ARBIL, Iraq, (Reuters) – The president of Iraq’s autonomous Kurdish region asked its parliament yesterday to plan a referendum on Kurdish independence, signalling his impatience with Baghdad, which is fighting to repel Sunni insurgents and struggling to form a new government.
The move came despite U.S. pressure for Kurds to stand with Baghdad as Iraq faces an onslaught by Sunni Muslim militants, led by an al Qaeda offshoot, which has seized large parts of the north and west and is threatening to march on the capital.
Iraq’s 5 million Kurds, who have governed themselves in relative peace since the 1990s, have expanded their territory by as much as 40 percent in recent weeks as the sectarian insurgency has threatened to split the country.

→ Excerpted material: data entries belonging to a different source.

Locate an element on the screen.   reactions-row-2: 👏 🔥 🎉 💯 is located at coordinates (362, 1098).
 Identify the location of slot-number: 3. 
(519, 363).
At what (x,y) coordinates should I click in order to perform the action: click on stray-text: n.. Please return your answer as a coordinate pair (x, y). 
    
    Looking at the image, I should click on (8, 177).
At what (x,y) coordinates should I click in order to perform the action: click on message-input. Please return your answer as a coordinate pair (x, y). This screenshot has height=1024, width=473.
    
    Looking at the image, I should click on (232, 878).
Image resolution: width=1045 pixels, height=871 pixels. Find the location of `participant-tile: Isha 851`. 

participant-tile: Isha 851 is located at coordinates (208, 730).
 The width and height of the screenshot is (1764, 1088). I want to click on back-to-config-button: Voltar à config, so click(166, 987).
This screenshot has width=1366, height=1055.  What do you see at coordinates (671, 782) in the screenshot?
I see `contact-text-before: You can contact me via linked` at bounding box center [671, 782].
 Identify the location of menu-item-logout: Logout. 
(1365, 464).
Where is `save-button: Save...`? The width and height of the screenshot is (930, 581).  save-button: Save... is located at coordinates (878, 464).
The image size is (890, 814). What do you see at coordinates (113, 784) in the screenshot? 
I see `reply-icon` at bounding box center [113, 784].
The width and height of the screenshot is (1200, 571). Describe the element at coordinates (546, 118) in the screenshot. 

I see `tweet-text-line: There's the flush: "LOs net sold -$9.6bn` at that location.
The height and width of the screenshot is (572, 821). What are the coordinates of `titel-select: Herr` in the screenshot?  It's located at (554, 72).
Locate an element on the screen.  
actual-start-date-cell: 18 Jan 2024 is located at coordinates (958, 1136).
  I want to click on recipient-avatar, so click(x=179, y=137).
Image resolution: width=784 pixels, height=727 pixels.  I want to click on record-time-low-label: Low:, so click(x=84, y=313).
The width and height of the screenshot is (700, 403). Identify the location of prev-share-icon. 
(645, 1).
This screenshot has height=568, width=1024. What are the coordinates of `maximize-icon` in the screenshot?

Kurdish President Massoud Barzani asked lawmakers to form a committee to organise a referendum on independence and pick a date for the vote.
“The time has come for us to determine our own fate and we must not wait for others to determine it for us,” Barzani said in a closed session of the Kurdish parliament that was later broadcast on television.
“For that reason, I consider it necessary … to create an independent electoral commission as a first step and, second, to make preparations for a referendum.”
Barzani’s call came days after Kurds and Sunnis walked out of the newly elected Iraqi parliament’s first session in Baghdad, complaining that the majority Shi’ites had failed to nominate a prime minister.
Many Kurds have long wanted to declare independence and now sense a golden opportunity, with Baghdad weak and Sunni armed groups in control of northern cities such as Mosul and Tikrit. Top U.S. defence officials, who have deployed advisers to the region to assess the state of the Iraqi military, said the security forces were able to defend Baghdad but would have difficulty going on the offensive to recapture lost territory, mainly because of logistical weaknesses.
“If you’re asking me will the Iraqis at some point be able to go back on the offensive to recapture the part of Iraq that they’ve lost, I think that’s a really broad campaign quality question,” General Martin Dempsey, chairman of the U.S. Joint Chiefs of Staff, told reporters at the Pentagon. “Probably not by themselves.”
Dempsey said “the future is pretty bleak” for Iraqis unless they can bridge the sectarian differences within their government.
The absence of an inclusive government, he said, was a factor in the security forces’ failure to stand up to ISIL.
“They didn’t collapse in the face of a fight. They collapsed in the face of a future that didn’t hold out any hope for them,” Dempsey said.
Unless the Iraqi government bridges internal sectarian differences and “gets the message out that it really does intend to allow participation by all groups, everything we’re talking about (doing to help) makes no difference,” he said.